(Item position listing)
****************

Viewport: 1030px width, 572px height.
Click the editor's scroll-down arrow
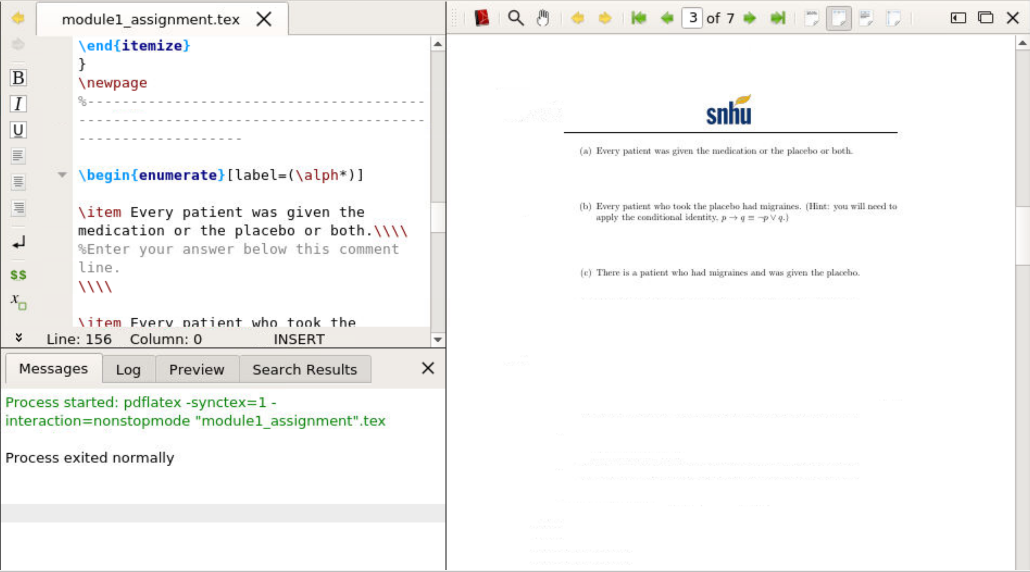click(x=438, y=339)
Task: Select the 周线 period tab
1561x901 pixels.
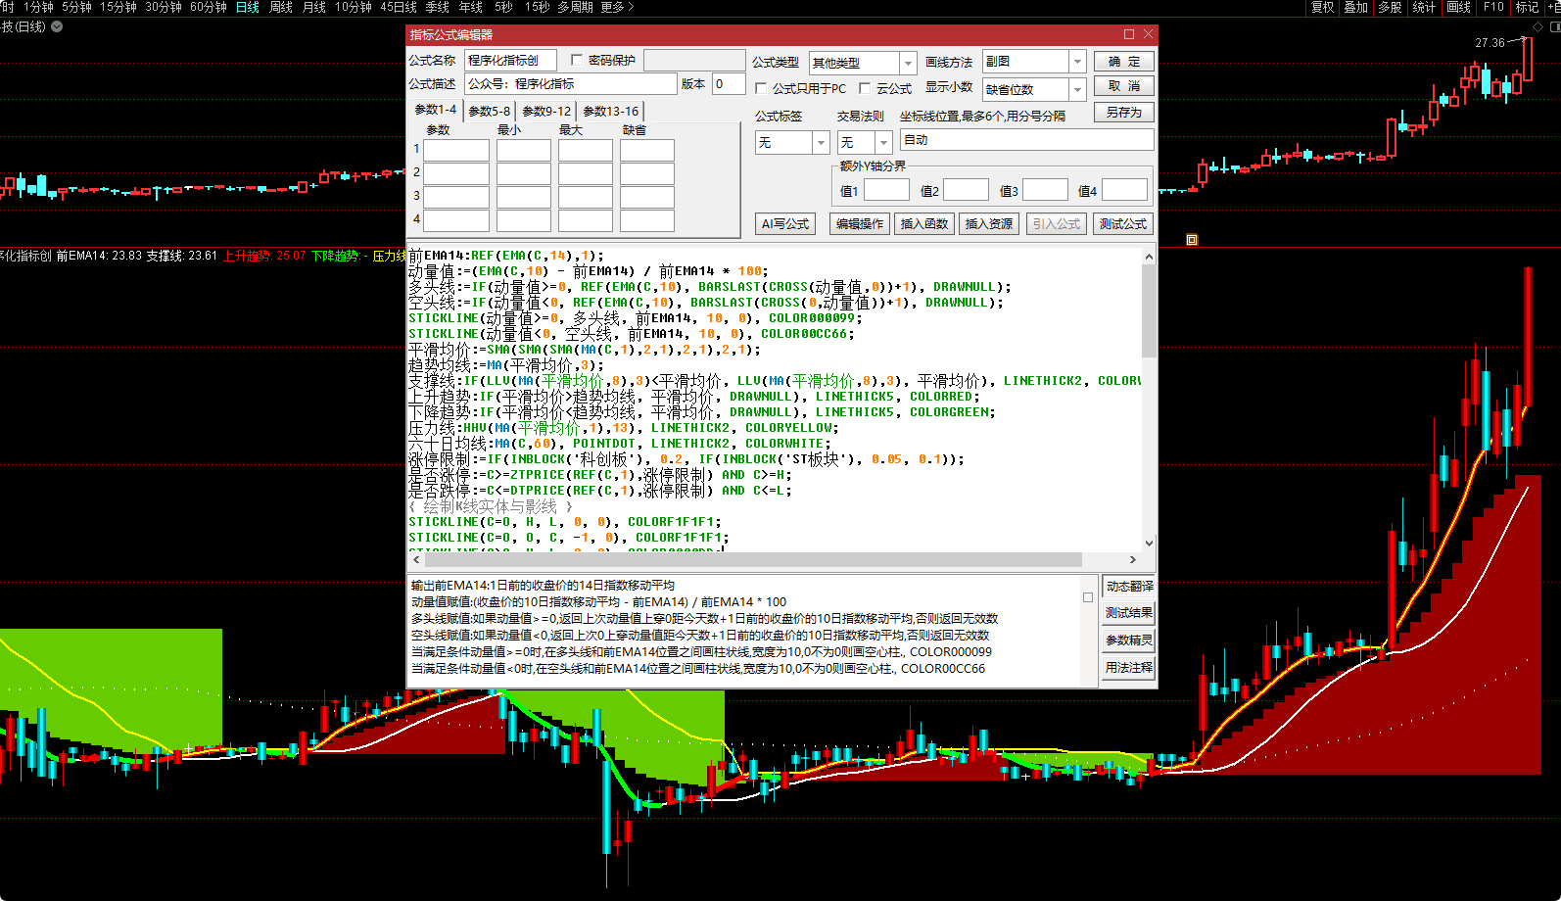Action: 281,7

****************

## EXERCISE REQUIREMENTS
Please go through the listing again, swapping "Viewport" for "Window" and leaving everything else unchanged. Leave the pictures out of your answer.

## THE RESULT
Window: 1030px width, 572px height.
Click the editor's scroll-down arrow
click(x=438, y=339)
Task: Select the 周线 period tab
1561x901 pixels.
Action: 281,7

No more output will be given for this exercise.